Tionghoa, Dulu dan Sekarang (2-Habis)
Tionghoa Bersambut, Bagaimana Yin Ni Hua Ren?Selasa, 27 Januari 2009 – 00:40 WIB
Saya pernah menghadiri satu seminar yang diadakan INTI di Jakarta. Dalam forum itu, antara lain, disinggung soal bagaimana harus menyebut orang Tionghoa di Indonesia dalam bahasa Mandarin. Kalau panggilan nonpribumi sudah tidak relevan dan seperti kelihatan antidemokrasi, lantas kata apa yang bisa dipakai untuk menyebutnya dalam bahasa Mandarin?
Dalam bahasa Indonesia, semua sudah seperti sepakat bahwa sebutan Tionghoa adalah yang paling menyenangkan. Tionghoa sudah berarti ’’orang dari ras cina yang memilih tinggal dan menjadi warga negara Indonesia’’. Kata Tionghoa sudah sangat enak bagi suku cina tanpa terasa ada nada, persepsi, dan stigma mencina-cinakan. Kata Tionghoa sudah sangat pas untuk pengganti sebutan ’’nonpri’’ atau ’’cina’’.

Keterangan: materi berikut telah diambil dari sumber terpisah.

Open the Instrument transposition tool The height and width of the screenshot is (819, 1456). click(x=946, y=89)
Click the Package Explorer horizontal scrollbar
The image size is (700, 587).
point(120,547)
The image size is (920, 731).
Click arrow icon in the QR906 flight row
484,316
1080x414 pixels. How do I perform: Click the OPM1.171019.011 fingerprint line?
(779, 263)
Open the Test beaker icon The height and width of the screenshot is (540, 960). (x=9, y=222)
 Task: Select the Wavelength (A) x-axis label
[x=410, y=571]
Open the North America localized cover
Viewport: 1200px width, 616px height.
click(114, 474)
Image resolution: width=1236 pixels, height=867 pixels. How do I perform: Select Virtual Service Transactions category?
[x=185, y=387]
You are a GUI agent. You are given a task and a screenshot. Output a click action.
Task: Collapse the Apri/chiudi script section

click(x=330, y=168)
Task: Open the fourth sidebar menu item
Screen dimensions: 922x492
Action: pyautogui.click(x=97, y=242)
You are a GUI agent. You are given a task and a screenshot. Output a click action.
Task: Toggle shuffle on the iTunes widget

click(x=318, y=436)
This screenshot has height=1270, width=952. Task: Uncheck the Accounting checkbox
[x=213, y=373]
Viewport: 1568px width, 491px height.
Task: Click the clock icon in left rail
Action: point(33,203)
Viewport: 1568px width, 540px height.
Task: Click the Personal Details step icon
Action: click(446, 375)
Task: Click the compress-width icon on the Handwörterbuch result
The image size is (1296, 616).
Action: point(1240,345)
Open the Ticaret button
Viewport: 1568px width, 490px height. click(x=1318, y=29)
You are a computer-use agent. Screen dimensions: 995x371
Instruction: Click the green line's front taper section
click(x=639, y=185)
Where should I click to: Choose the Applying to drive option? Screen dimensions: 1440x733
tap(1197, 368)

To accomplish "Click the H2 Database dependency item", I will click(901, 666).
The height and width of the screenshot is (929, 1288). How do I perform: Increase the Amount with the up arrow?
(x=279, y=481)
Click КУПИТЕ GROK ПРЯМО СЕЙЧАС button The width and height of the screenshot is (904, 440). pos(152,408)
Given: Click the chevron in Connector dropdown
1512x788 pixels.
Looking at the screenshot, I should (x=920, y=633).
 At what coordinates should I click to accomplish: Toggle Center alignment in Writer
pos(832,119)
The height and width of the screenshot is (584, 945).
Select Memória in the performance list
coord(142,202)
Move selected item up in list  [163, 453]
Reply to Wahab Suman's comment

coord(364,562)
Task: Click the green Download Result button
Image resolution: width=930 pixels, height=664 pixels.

Saya sebagai ’’juawa ren’’ (meski xian zai wo de xin shi hua ren de xin) semula agak sulit memberi penjelasan kepada pembaca mengapa menyebut ’’cina’’ tidak baik? Apa salahnya? Luar biasa banyaknya pertanyaan seperti itu. Terutama sejak Jawa Pos Group selalu menulis Tionghoa untuk mengganti kata nonpri atau cina.